Bei der Arbeitslosenversicherung ist sich die Fraktion laut Kauder einig, ein Senken der Beiträge von derzeit 3,3 Prozent auf 2,8 Prozent zum ersten Januar erreichen zu wollen. Die Kanzlerin machte sich die Forderung der Unions-Abgeordneten nicht ausdrücklich zu eigen, will aber in der Koalition darüber sprechen. Die CDU-Chefin sprach von einem "ambitionierten Vorschlag". Bisher war in der Koalition von einer Senkung auf drei Prozent gesprochen worden. BA-Vorsitzender Weise sagte, rechnerisch möglich sei eine Senkung auf drei Prozent, mahnte aber zur Vorsicht: "Angesichts der unsicheren Wirtschaftslage würde ich nicht dazu raten, auf 2,8 Prozent zu gehen."

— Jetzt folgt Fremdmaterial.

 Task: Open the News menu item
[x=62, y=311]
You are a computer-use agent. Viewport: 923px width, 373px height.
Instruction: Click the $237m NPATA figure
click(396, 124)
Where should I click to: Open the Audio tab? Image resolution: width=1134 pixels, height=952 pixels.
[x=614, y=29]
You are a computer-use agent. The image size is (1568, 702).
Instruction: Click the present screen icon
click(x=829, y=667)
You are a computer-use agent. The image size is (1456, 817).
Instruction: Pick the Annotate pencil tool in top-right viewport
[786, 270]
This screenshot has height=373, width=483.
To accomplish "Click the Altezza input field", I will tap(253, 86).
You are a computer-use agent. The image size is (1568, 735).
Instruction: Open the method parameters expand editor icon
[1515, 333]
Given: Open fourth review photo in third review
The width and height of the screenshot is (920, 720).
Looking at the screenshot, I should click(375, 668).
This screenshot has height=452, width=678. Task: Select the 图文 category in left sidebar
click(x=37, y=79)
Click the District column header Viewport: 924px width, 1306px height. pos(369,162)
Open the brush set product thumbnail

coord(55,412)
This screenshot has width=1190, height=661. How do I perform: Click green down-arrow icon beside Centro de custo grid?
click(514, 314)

Kauder sagte dagegen, die BA sei keine Sparkasse. "Wenn die Beiträge nicht gebraucht werden, sind sie zurückzuzahlen." Gerade durch geringere Spielräume könne verhindert werden, dass mit immer neuen Forderungen des Einsatzes arbeitsmarktpolitischer Maßnahmen das Geld der Versicherten verschwendet werde. Merkel habe dies vor der Fraktion ebenfalls unterstützt. Sie müsse nun aber Gespräche mit dem Koalitionspartner SPD führen.

SPD will sich nicht unter Druck setzen lassen

Arbeitsminister Olaf Scholz (SPD) reagierte zurückhaltend und wollte sich zum jetzigen Zeitpunkt nicht auf eine Zahlendiskussion einlassen. "Wir haben in der Koalition ein klares Verfahren vereinbart", sagte sein Sprecher Stefan Giffeler. Im Herbst werde man im Lichte der vorliegenden Zahlen einen seriösen Vorschlag zur Senkung machen. "Senkungspotenzial sehen wir", fügte er hinzu. In der SPD war zuvor über eine einseitige Entlastung der Arbeitnehmer nachgedacht worden. Die Union will mit der Senkung der Beiträge Unternehmen und Arbeitnehmer entlasten, weil die Beiträge auch von beiden getragen werden.

CSU-Landesgruppenchef Peter Ramsauer sagte, die Finanzierung der 2,8 Prozent stehe auf "soliden Füßen". Nach bewusst in Erwartung einer eher mäßigen wirtschaftlichen Entwicklung gemachten Berechnung verringere die Senkung die bestehenden Reserven der BA in den kommenden vier Jahren um lediglich eine Milliarde Euro. Damit blieben der BA weiter ausreichende Rücklagen.

CSU-Chef Erwin Huber nannte den Beschluss zur Arbeitslosenversicherung einen Erfolg seiner Partei innerhalb der Union. "Wir haben uns da durchgesetzt." Die Senkung des Arbeitslosenbeitrags würde eine Entlastung der Arbeitgeber und Arbeitnehmer um zusammen gut vier Milliarden Euro bedeuten. Auch beim Ziel, das Kindergeld um zehn Euro zu erhöhen und den Kinderfreibetrag auf 200 Euro zu erhöhen, sei die CDU der CSU gefolgt.

SPD bleibt beim Ausstieg

Der designierte SPD-Kanzlerkandidat Frank-Walter Steinmeier sieht keinen Grund, am Ausstieg aus der Atomenergie zu rütteln. Der Ausstieg sei vertraglich vereinbart worden, sagte der Außenminister am Rande einer Botschafterkonferenz in Berlin mit Hinweis auf die Abmachung mit der Industrie und die Vereinbarung im Koalitionsvertrag. "Wir haben die Chance, wenn wir unsere Möglichkeiten nutzen, die Energieversorgung dauerhaft zu sichern." Dies sei mit dem breiten Energie-Mix, der in Deutschland zu Verfügung stehe, möglich. Dazu gehörten der Ausbau der erneuerbaren Energien sowie Anstrengungen für eine höhere Energieeffizienz. "Im übrigen bleibt es bei dem breiten Mix, aber auch beim Ausstieg aus der Kernenergie", betonte Steinmeier.

Energiesparbirne bringt mehr

Die Umweltschutzorganisation Greenpeace bezeichnete längere Laufzeiten als "Wahlkampfbluff". Die Rechnung der Union, dass die Verbraucher damit Geld sparen können, gehe nicht auf. Laut Berechnungen des Öko-Institutes betrage die Entlastung für den einzelnen Haushalt durch Laufzeitverlängerungen monatlich weniger als 50 Cent. Allein mit dem Ersatz einer einzigen Glühbirne durch eine Energiesparlampe könne monatlich doppelt soviel eingespart werden.